Elgin chuckled, “And yet I’ve never been more than a hundred miles from Beauty and that on a school outing.”
Kitty leaned back, “You’re kidding!”
“No ma’am, unless it was when I was a baby, the City’s it.”
“Wow, that’s a pity.”
“Why? Never had a need or a yen to travel further ma’am, and what I want to know I can read or see on the computer. I imagine one of these days I’ll have the money and reason to travel but it don’t bother me none.”
“A content man, you’re the nearest thing to Forest Gump I’ve ever heard of.”
Having seen the movie Elgin wasn’t quite sure how to take that, but she hadn’t said it with any indication of pity or meanness. He reached for the door, “Uh, thanks for the ride Mrs Pauls.”
“Not going to invite me in for a nightcap cowboy?” she was smiling, the voice a purr.
Elgin almost froze up, hearing the invitation in her voice, but he knew it was a very bad idea, and she probably did too, “Uh, nothing to make a nightcap with ma’am, can make you some coffee if you’d like that, but it’ll keep you awake. If you want I can brew some and we can sit outside, the stars are pretty tonight.”
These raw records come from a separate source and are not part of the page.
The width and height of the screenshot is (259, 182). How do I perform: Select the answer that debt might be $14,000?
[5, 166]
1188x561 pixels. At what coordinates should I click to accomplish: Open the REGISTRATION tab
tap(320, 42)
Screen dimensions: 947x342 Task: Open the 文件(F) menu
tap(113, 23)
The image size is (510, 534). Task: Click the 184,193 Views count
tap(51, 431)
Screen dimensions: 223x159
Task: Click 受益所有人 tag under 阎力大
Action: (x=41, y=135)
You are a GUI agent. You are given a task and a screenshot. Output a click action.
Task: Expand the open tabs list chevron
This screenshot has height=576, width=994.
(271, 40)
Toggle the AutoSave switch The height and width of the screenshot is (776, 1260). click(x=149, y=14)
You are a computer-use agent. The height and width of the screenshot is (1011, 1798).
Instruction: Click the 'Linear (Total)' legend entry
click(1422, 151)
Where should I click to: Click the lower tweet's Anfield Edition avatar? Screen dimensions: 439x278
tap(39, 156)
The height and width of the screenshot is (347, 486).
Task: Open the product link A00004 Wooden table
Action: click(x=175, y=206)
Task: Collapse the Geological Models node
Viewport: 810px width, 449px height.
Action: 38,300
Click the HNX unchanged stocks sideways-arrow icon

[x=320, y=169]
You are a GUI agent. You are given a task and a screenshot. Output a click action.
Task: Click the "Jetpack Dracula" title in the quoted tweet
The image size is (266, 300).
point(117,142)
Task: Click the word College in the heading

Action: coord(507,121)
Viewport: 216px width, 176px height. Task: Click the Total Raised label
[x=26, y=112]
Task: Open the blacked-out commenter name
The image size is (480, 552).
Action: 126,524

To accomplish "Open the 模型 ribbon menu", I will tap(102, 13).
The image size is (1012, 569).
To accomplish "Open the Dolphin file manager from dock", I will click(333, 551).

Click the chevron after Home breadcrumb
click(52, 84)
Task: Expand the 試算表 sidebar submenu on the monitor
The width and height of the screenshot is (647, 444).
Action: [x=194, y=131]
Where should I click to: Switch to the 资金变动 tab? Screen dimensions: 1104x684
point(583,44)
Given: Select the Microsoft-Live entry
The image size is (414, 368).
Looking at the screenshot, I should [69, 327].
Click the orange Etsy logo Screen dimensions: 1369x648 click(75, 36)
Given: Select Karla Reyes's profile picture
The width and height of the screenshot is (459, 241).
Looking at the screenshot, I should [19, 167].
Kitty looked at him, “Coffee. Under the stars.” She chuckled, “It sounds good to me, I’m not going to get much sleep anyway.”
Which was how they ended up sitting watching the first hint of dawn, sipping a third or fourth coffee and talking about this and that in a lazy, slow, old friends, way. Sometime in the darkness Elgin heard a door creak, voices speak, a door close, then another one and silence.
At last she sighed and hopped down from the fence, “OK, now I have to go start the new day.”
Elgin stepped down next to her, “It was kind of you to drop me off, and I’ve enjoyed our talk ma’am.”
“So did I Elgin and call me Kitty, or Kat if you have to.”
They reached the car, Elgin took the empty coffee mug from her, reached out to shake her hand, she laughed and reached in to hug him and peck him on the cheek. “Take care of yourself Elgin. See you soon.”
She climbed in the car and drove away, leaving Elgin standing on the gravel staring into the dawn reddened dust the tires lifted. “Wow, some catch there Elgin.” Winters called out from his tent.
Elgin turned back to his trailer with a grin, “Little do you know about it youngster. Want some coffee?”